I'm testing stuff on a powerpc port to the Motorola mbx860 card; this
is a powerpc mpc860 processor -- it doesn't have floating point
instructions.  Therein lies the rub.

Until the "soft-float" options work altogether properly for powerpc,
which, it looks like at the very least waiting for gcc-3.3, I've
adapted the floating point kernel emulation routines from Walnut.  It
more or less works (shot 1 bug, diddled another, and at least 1 more
identified but not located), but it's molasses slow. Ok, I understand
that trips to the kernel are expensive.

But, a lot of the drag happens because gcc uses something like a
lfd/stfd instuction sequence -- that is, a 64 bit load to a floating
point register followed by a 64 bit store -- solely for data movement
and having nothing to do with floating point calculations.  (A rather
long thread on this appeared December 1999 and March 2000 concerning
the affects of this on powerpc processors --e.g. mpc604's -- that took
unaligned traps because of this behavior).  My testing indicates that
70% to 95% of the emulated software traps are due to this effort to
save a ldwz/stw machine instruction pair.

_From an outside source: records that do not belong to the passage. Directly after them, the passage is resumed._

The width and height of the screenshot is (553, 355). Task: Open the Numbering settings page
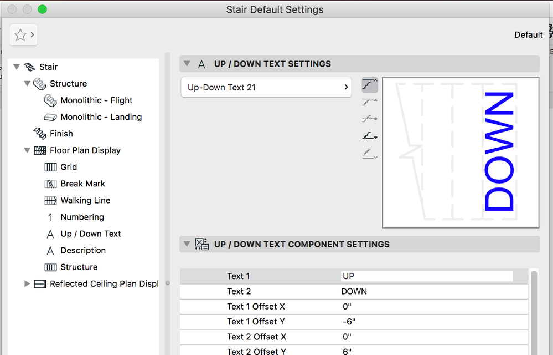click(82, 217)
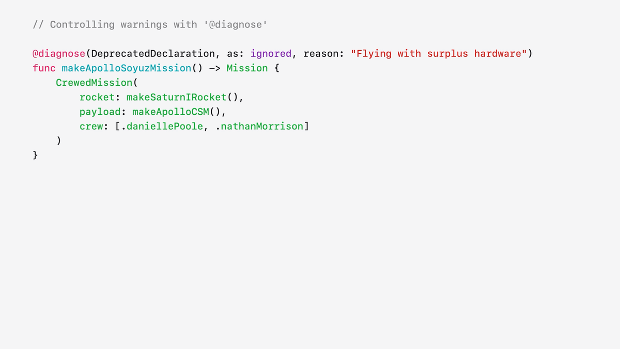620x349 pixels.
Task: Click the '->' return arrow
Action: (215, 68)
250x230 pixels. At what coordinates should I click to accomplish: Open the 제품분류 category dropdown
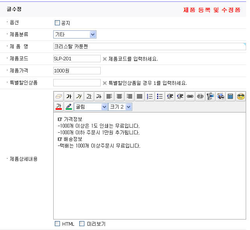click(x=75, y=35)
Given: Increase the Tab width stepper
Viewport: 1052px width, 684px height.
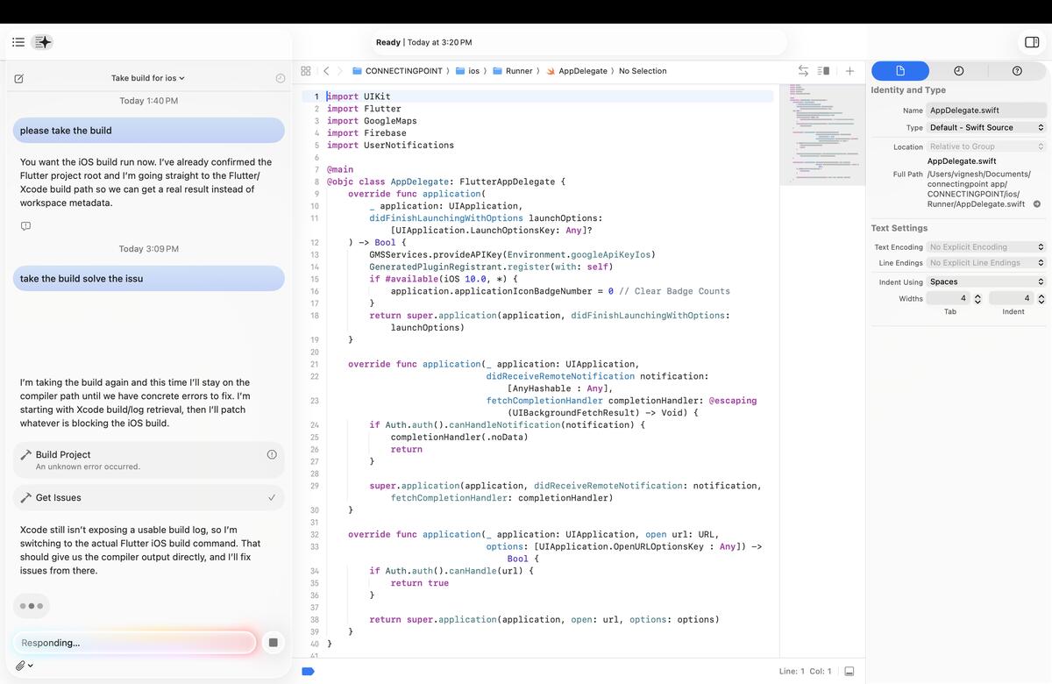Looking at the screenshot, I should pyautogui.click(x=977, y=296).
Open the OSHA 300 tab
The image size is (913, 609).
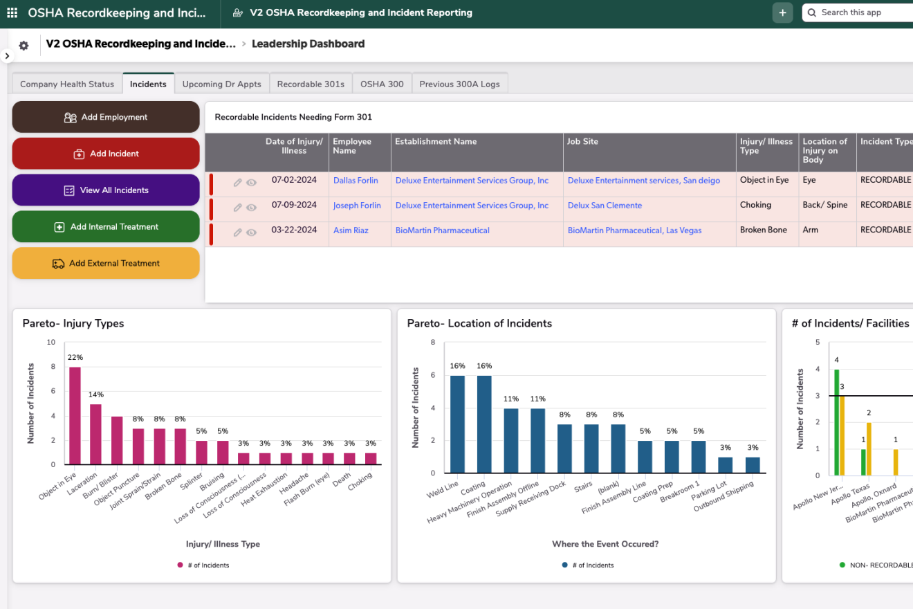click(x=382, y=84)
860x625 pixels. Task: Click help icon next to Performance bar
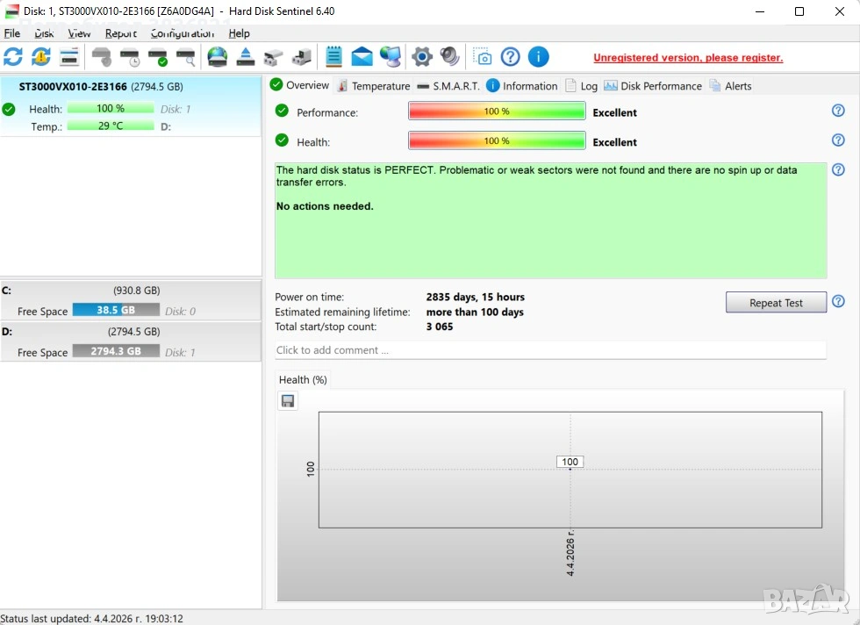click(x=838, y=111)
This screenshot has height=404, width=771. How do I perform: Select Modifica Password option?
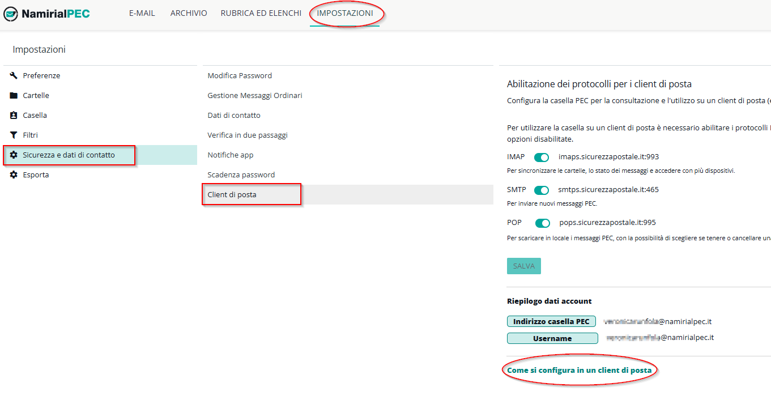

What I want to do is modify gcc to stop generating code like that, but
not shut down generating float instructions entirely, as in
"soft_float".  That is, to do exactly whatever "soft-float" does for
data movement, but not change anything else.  I couldn't find any
command line options to do just that. My intention is to use this
modified gcc to recompile all of NetBSD 1.6 userland for both the
mpc860 and our macppc 7500's, which are identical. (As an aside, I
sincerely doubt that that change will cause a performance hit for a G3
processor with more than one integer unit, and might even help
performance.  I'd like to look at that, but I don't have the time.) I
looked, but I'm intimidated.  I looked in the areas that would be
affected by "soft_float" and "cpu=mpc860".

Would anyone point me in the correct direction?